Scofflaws have had still more incentive since speed cameras started operating around the clock in August. And the stakes could rise enormously with the arrival of congestion pricing — which will rely on cameras to assign tolls that are several times the present bridge and tunnel rates — to parts of Manhattan.
Bills currently pending in city and state legislatures would offer cash rewards for reporting illegal license plates and also drivers who block bus and bike lanes or park illegally by using government-issued placards — offenses that have also incurred the wrath of citizen patrollers.
“Government doesn’t seem interested in solving this problem, which is why you’re seeing so many people feeling the need to take matters into their own hands,” said Doug Gordon, a television writer and producer who co-hosts a podcast called “The War on Cars.” He called what Mr. Kuntzman and other citizen whistle-blowers are doing “a theatrical form of protest.”
The Metropolitan Transportation Authority says it has issued more than 40,000 summonses for illegal license plates since 2017, including roughly 6,800 this year. The Port Authority issued 2,032 this year.
The M.T.A. said it had also made dozens of arrests this year for illegal license plates. In a sting operation in September, officers seized 17 cars whose owners owed the agency over $530,000 in tolls and fines.
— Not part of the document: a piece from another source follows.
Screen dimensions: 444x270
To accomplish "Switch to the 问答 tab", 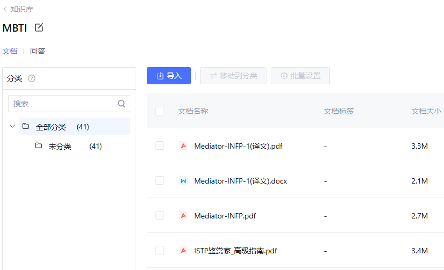I will click(38, 51).
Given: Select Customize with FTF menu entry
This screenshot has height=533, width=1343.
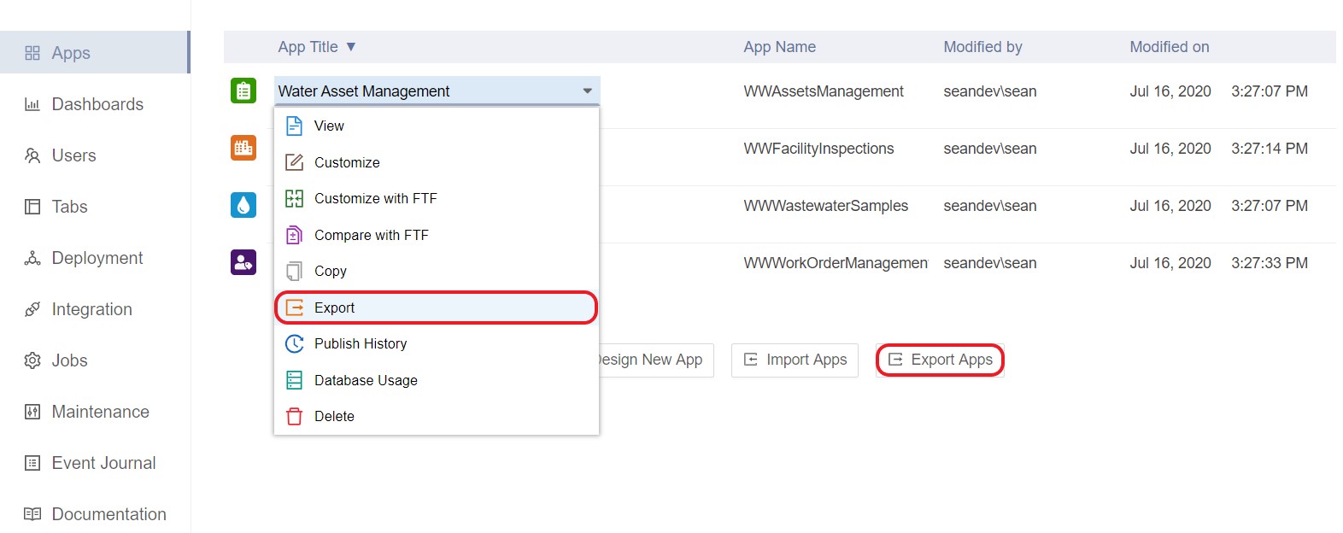Looking at the screenshot, I should pos(375,198).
And last year the M.T.A. announced that one of its employees racked up more than $100,000 in fines and unpaid tolls over several years of avoiding cameras by using a variety of license plates and a plastic cover. The employee was caught after being overheard at work bragging about his exploits.
“People feel like they can totally do this and there’s nothing anyone’s going to say to stop them,” said Mr. White.
Mr. White said he often watches out for illegal license plates while biking from his Brooklyn home to his downtown Manhattan office. In the case of a car bearing a Police Department placard parked regularly near City Hall in Lower Manhattan, he fixed the plate numerous times, finding it bent back identically each time.
Most of the time, the citizen enforcers do their work on cars that are parked and empty, but sometimes drivers have confronted the inspectors for touching or even merely checking out their license plates.
Tony Melone, a Brooklyn musician and street-safety advocate, has called 311 hundreds of times to report a variety of driver offenses.
In March, a driver he yelled at for blocking a bike lane chased him for blocks until a passenger jumped out and knocked him unconscious, breaking his leg. The car was captured on surveillance video, but because its plate was covered with a camera-proof screen, the driver could not be identified, Mr. Melone said.
Mr. White said he had been told countless times on social media to mind his own business and once got punched in the head and his glasses broken after taking a photo of a reckless driver’s license plate in traffic.
To take advantage of Mr. White’s arrest, Mr. Kuntzman turned the dismissed charge into a tagline and began posting videos of himself fixing defaced plates over a soundtrack featuring a song he composed and sang called “Criminal Mischief.”
“I’m trying to show the political establishment that this is really a widespread problem,” said Mr. Kuntzman. “I could fix 15 plates a day without breaking a sweat.”